This distinction is becoming clearer in my mind when solving musical theater and opera problems. I ask myself, is the solution dramatic or musical?
When I’m faced with a phrasing problem, is the answer dramatic or musical? When I’m faced with a problem of motivating a movement onstage, is that a dramatic or musical problem? When I’m singing out of tune, or my rhythm isn’t right, is that a dramatic or a musical problem?
I think the answers to those are easy, but let’s make it harder. How do I make this phrase more impactful to the audience? With a dramatic or a musical choice? When I’m singing with a group, and we in concert must create an atmosphere, is that a dramatic or musical problem? When the scene isn’t quite working, are stronger dramatic or musical choices required?
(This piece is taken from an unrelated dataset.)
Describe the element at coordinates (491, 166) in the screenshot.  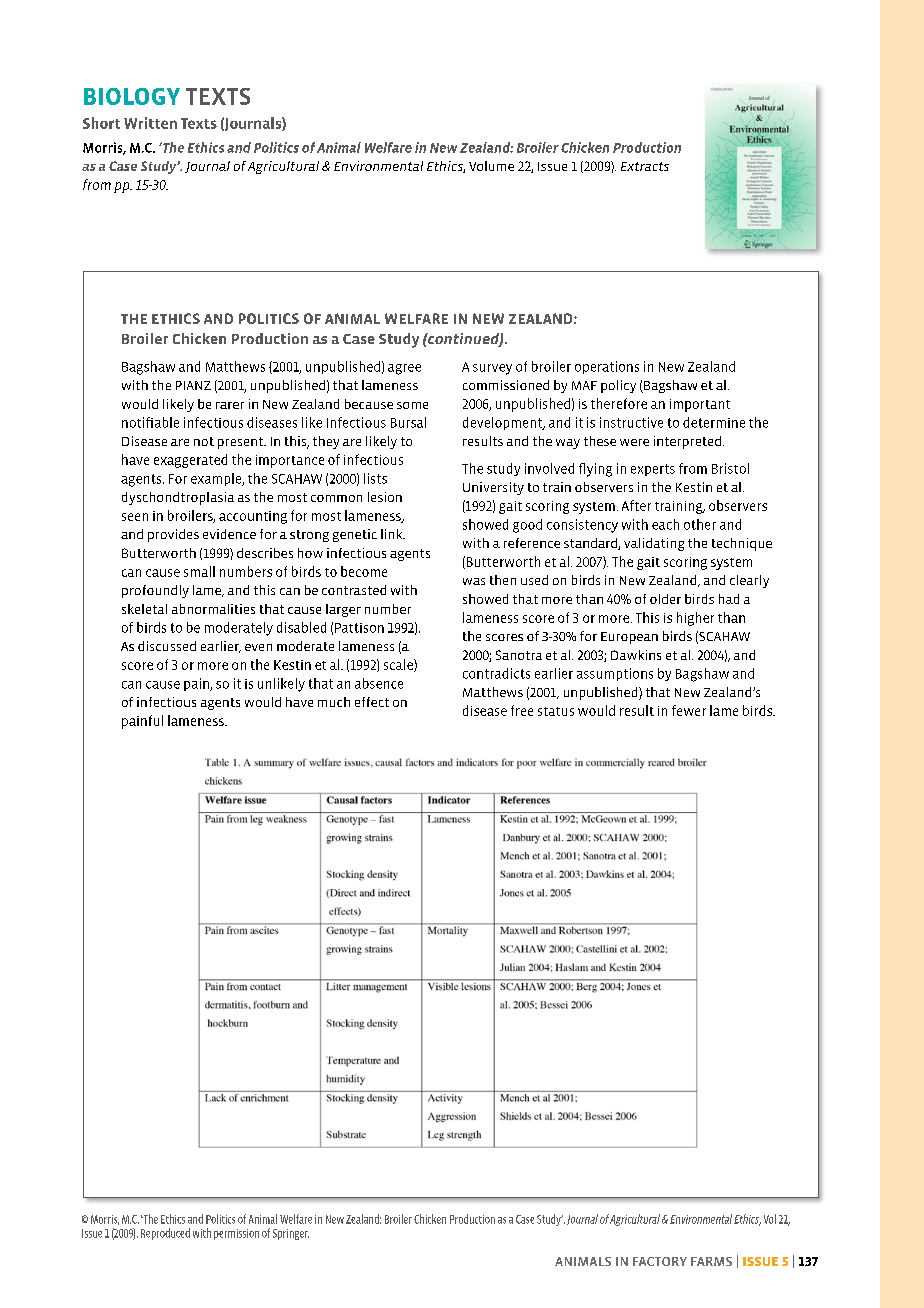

Dramatic choices come from our humanity. They come from our emotional core. They are the primal scream. They are the first love. They are the wound that gnaws. They are our charms.
Musical choices are abstract. They exist within the aspects of music (melody, harmony, rhythm, timbre, dynamics). What exactly they represent is still unclear, and yet they can move us. They require mechanical precision to create an abstract and musical result.
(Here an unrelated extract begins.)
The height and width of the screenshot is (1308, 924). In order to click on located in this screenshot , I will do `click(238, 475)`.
Everything musical theater exists within a tug of war between these two poles, and different pieces and characters will be balanced differently. Mama Rose? Balanced towards dramatic. Madama Butterfly? Balanced towards musical.
Even in recital, you have dramatic and musical choice. Ignore either at your peril.
Ask yourself when stuck creatively if the next step requires bolder dramatic or musical choices, and then make them.